= Let Wall Street Pay for the Restoration of Main Street Bill =

2009 US proposed legislation

The proposed bill Let Wall Street Pay for the Restoration of Main Street Bill is officially contained in the United States House of Representatives bill entitled H.R. 4191: Let Wall Street Pay for the Restoration of Main Street Act of 2009. It is a proposed piece of legislation that was introduced into the United States House of Representatives on December 3, 2009 to assess a tax on US financial market securities transactions. Its official purpose is "to fund job creation and deficit reduction." Projected annual revenue is $150 billion per year, half of which would go towards deficit reduction and half of which would go towards job promotion activities.

==History==
The US imposed a financial transaction tax from 1914 to 1966. The federal tax on stock sales of 0.1 per cent at issuance and 0.04 per cent on transfers. Currently, the US has a very minor 0.0034 per cent tax which is levied on stock transactions. The tax, known as Section 31 fee, is used to support the operation costs of the Securities and Exchange Commission (SEC). In 1998, the federal government collected $1.8 billion in revenue from these fees, almost five times the annual operating costs of the SEC.

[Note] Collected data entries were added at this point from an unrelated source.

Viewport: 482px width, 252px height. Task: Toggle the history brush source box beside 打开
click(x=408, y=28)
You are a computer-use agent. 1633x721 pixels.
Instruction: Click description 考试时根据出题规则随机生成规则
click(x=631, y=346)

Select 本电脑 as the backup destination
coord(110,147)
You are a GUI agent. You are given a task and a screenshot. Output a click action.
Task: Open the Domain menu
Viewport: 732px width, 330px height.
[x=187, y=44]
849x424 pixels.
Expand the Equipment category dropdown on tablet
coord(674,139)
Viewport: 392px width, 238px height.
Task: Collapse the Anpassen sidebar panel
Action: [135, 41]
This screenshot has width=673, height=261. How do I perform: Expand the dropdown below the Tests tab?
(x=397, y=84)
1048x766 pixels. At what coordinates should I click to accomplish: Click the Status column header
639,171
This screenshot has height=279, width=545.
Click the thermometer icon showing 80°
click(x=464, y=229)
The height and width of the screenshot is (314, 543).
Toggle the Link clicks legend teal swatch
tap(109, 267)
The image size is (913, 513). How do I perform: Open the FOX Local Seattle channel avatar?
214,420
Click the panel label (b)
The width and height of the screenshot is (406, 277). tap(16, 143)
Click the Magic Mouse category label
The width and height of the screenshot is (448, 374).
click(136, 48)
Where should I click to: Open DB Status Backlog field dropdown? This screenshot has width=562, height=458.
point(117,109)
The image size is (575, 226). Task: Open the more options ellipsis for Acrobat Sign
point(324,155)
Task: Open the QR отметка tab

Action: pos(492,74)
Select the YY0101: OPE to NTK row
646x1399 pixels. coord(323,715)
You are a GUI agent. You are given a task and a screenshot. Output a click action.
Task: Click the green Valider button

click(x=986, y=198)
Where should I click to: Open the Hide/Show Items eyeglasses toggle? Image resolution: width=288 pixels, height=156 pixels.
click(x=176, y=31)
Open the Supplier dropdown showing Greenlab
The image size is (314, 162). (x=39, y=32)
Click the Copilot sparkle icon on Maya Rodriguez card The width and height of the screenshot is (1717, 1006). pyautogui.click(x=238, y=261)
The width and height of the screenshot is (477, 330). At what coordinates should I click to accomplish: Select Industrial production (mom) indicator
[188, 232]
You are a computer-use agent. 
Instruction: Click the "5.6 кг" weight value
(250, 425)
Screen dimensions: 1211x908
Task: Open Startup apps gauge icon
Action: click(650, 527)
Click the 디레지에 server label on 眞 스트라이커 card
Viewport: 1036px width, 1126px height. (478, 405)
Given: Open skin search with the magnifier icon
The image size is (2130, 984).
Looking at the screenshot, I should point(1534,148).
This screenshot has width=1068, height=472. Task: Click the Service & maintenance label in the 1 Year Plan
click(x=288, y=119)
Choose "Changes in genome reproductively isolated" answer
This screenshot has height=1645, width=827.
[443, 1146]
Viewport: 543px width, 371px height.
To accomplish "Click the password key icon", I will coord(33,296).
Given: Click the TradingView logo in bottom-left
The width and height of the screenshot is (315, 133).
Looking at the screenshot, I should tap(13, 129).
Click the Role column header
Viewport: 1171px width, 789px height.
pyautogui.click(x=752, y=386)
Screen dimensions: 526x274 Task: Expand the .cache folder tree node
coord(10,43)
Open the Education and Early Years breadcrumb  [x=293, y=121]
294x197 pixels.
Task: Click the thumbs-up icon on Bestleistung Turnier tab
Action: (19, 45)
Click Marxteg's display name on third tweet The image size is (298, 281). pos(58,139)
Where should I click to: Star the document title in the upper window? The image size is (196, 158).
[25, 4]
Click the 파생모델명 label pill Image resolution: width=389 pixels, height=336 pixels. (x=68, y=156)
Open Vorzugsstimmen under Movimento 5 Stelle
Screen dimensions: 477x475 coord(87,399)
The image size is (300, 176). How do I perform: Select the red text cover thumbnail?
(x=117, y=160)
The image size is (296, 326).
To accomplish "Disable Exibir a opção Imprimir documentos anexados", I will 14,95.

U.S. Representative Peter Anthony DeFazio proposed a new financial transaction tax for within the United States in 2009. He first raised the idea earlier in 2009, and then officially introduced it as a bill on December 3, 2009. The day he introduced the bill, DeFazio said, "The American taxpayers bailed out Wall Street during a crisis brought on by reckless speculation in the financial markets. . ... This legislation will force Wall Street to do their part and put people displaced by that crisis back to work." The "bailout" he referred to was the US Emergency Economic Stabilization Act of 2008, and the "crisis" he referred to was the 2008 financial crisis. The day the bill was introduced, it had the support of 25 of DeFazio's House colleagues.

==Elements==
These are the elements of his proposal:

Revenue Estimate for US Financial Transaction Tax
| Tax base | Tax rate | Revenue estimate (US$ billion) |
|---|---|---|
| US stocks/equities | .25% | 54-108 |
| US bonds | .02% | 26-52 |
| US forex spot | .01% | 8-16 |
| US futures | .02% | 7-14 |
| US options | .5% | 4-8 |
| US swaps | .015% | 23-46 |
| US total |  | 123-246 |

- Stock transactions would be assessed a tax of one-quarter-of-one percent (0.25 percent)
- The tax on futures contracts to buy or sell a specified commodity of standardized quality at a certain date in the future, at a market determined price would be 0.02 percent
- Swaps between two firms on certain benefits of one party's financial instrument for those of the other party's financial instrument would pay a 0.02 percent tax
- Credit default swaps where a contract is swapped through a series of payments in exchange for a payoff if a credit instrument (typically a bond or loan) goes into default would also pay a 0.02 percent levy

To ensure the tax is appropriately targeted to speculators and has no impact on the average investor and pension funds, the tax will be refunded for:

- tax-favored retirement accounts
- 401(k)s
- mutual funds
- education savings accounts
- health savings accounts
- the first $100,000 of transactions annually that are not already exempted

==Evaluation==
Criticism of this bill has included (1) a December 2009 Wall Street Journal op-ed by Burton G. Malkiel and George U. Sauter; (2) a December 2009 online op-ed by Irene Aldridge; and (3) a December 2010 Tulane Law Review article by Richard T. Page, who has suggested that imposing a financial-transactions tax in response to the 2007-2010 economic downturn would be "foolish revenge". Page has instead lent lukewarm support to President Barack Obama's Financial Crisis Responsibility Fee.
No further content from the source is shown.